EXTRACT TO READ —
_ _ _

One topic often brought up with regards to Comet servers is performance. This is mainly due to the different style of communication used by Comet applications compared to more traditional applications and web servers. This article covers various aspects of Comet server performance and the testing of them.
Lots of connections
The basic problem that Comet servers first face is having to handle a large number of open connections. If clients are subscribed to events from a Comet server, then they need an open connection to allow the server to send events when they occur, so in general a Comet server needs to be able to handle connections for at least the number of concurrent users at any one time.
This is a classic problem for client/server applications and one that has been discussed a lot (http://www.kegel.com/c10k.html). Unfortunately most web servers and applications servers were not initially designed for this high number of long-lived connections. A typical web server is designed to handle lots of short-lived connections, although with HTTP Keep Alive in place a very busy website could still be managing quite a high number of connections. Many of these web servers were based on a process or thread per connection, which can quickly become a limiting factor. However, this problem is generally overcome by most mature Comet servers, in Java often using Java NIO and in other lower level languages having more direct access to some of the methods mentioned in the c10k article linked to above.

_ _ _

DATASET EXCERPT —
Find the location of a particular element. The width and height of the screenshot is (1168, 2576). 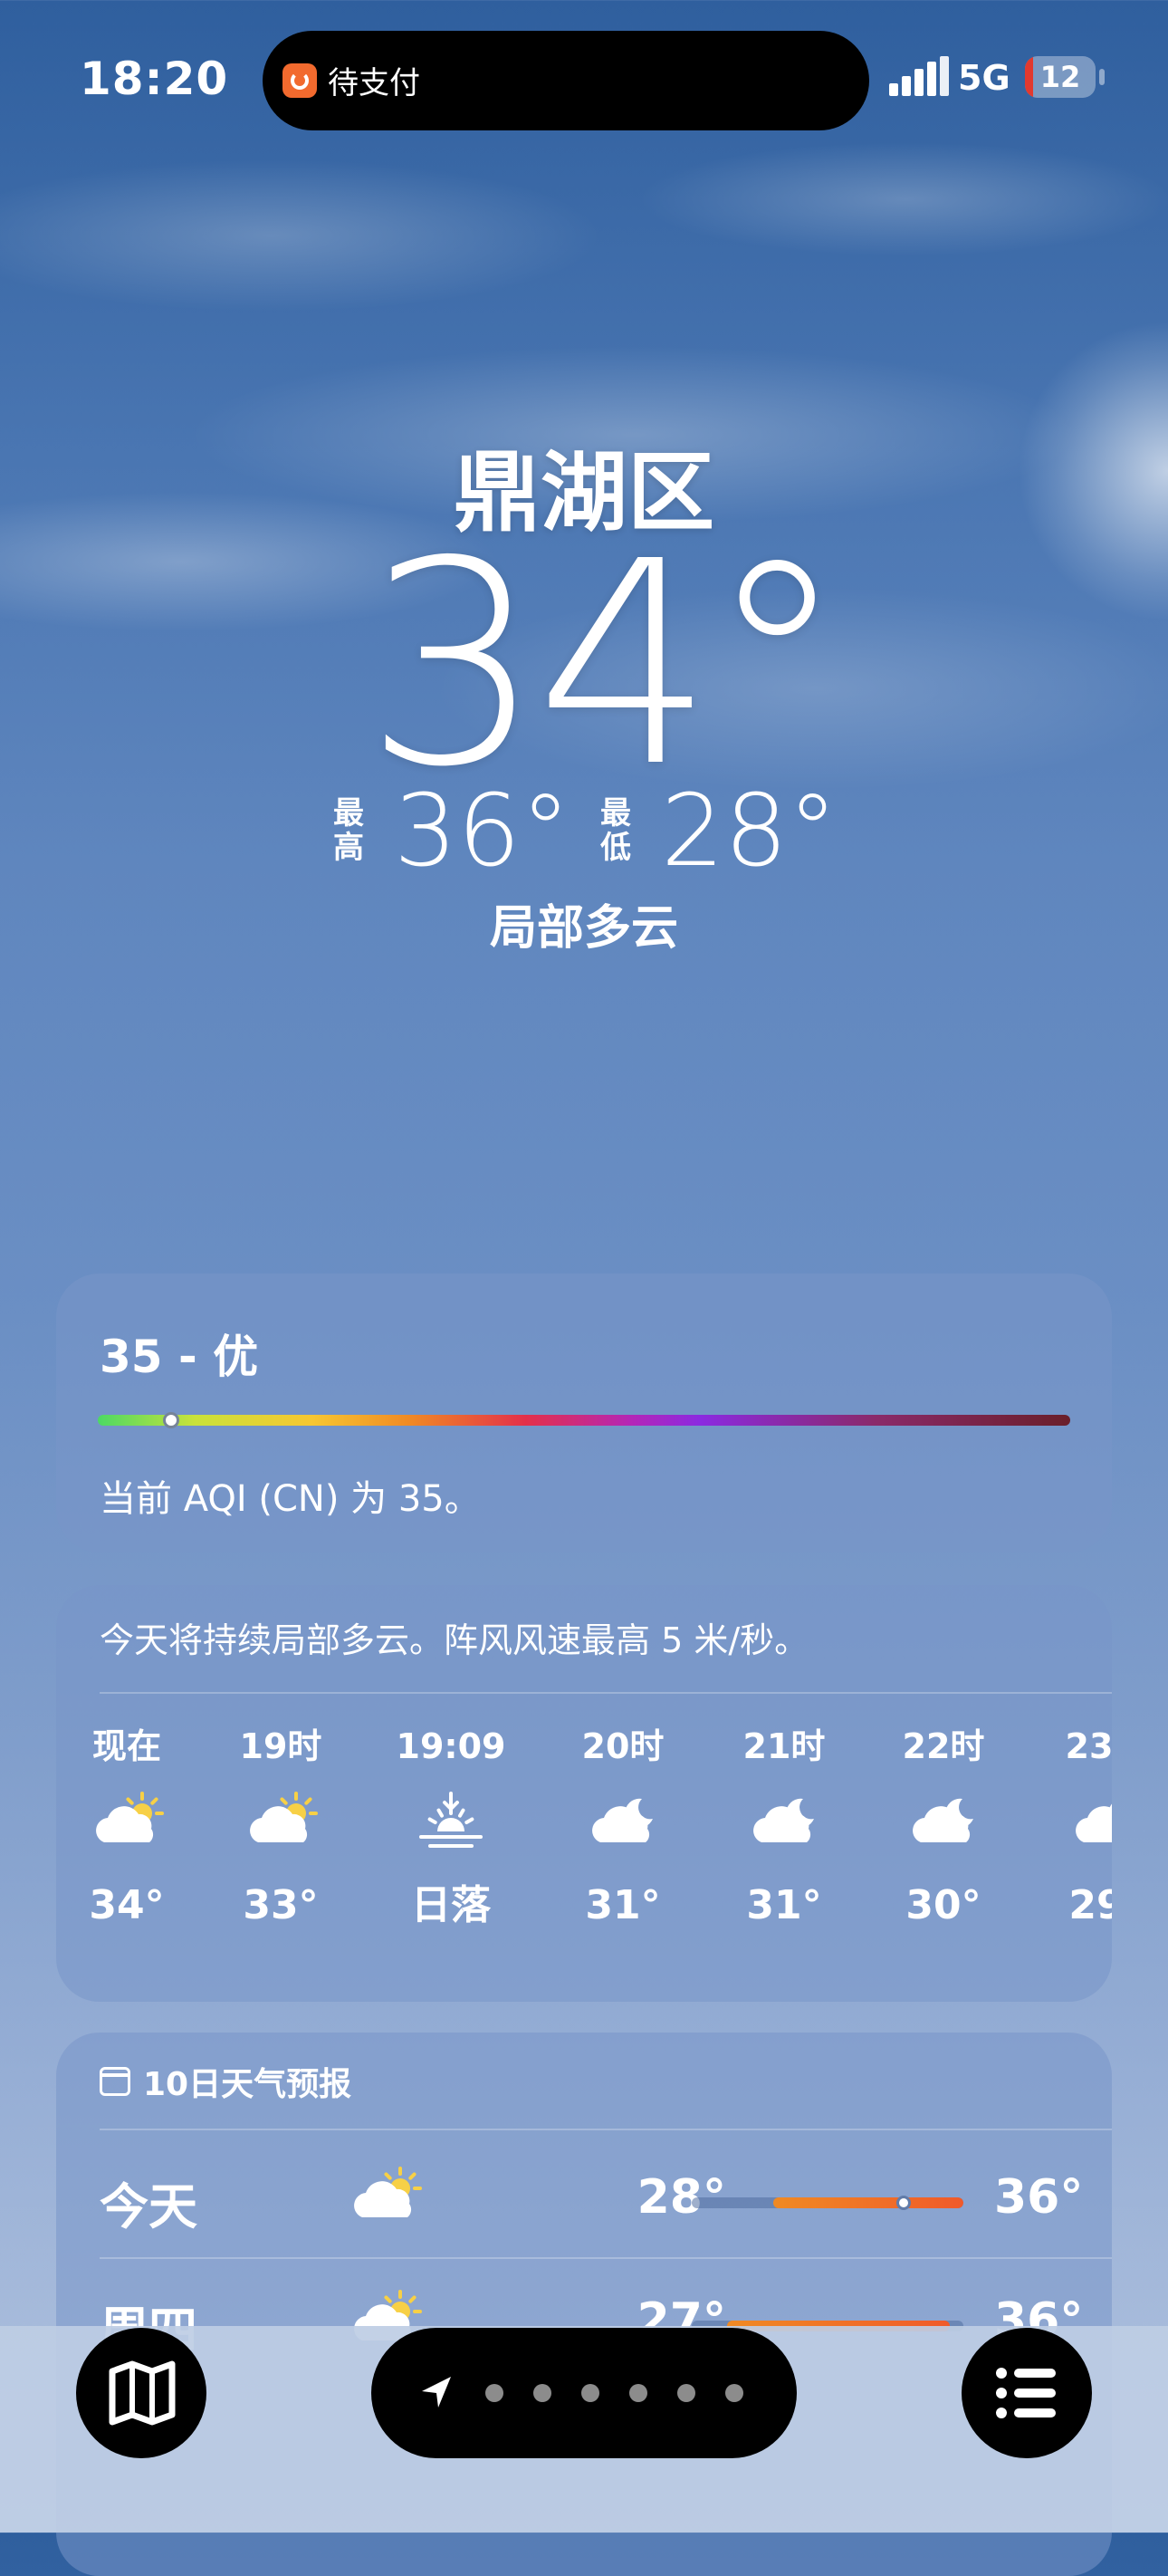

_ _ _

WORK TASK 1 —
List every kind of server that the Comet server performance text names.
WORK TASK 2 —
Edit the Comet server performance text from "One topic often" to "any one time.", putting "simultaneous users" in place of "concurrent users".
WORK TASK 3 —
Based on the Comet server performance text, answer yes or no to each statement and quote the deciding words: (a) Most web servers were initially designed for a high number of long-lived connections. (b) A typical web server is designed to handle lots of short-lived connections. (c) In Java, mature Comet servers often use Java NIO.
The listing plays no part in this work.

SOLUTION 1 —
Comet servers, web servers, applications servers

SOLUTION 2 —
One topic often brought up with regards to Comet servers is performance. This is mainly due to the different style of communication used by Comet applications compared to more traditional applications and web servers. This article covers various aspects of Comet server performance and the testing of them.
Lots of connections
The basic problem that Comet servers first face is having to handle a large number of open connections. If clients are subscribed to events from a Comet server, then they need an open connection to allow the server to send events when they occur, so in general a Comet server needs to be able to handle connections for at least the number of simultaneous users at any one time.

SOLUTION 3 —
(a) No: "Unfortunately most web servers and applications servers were not initially designed for this high number of long-lived connections."
(b) Yes: "A typical web server is designed to handle lots of short-lived connections"
(c) Yes: "in Java often using Java NIO"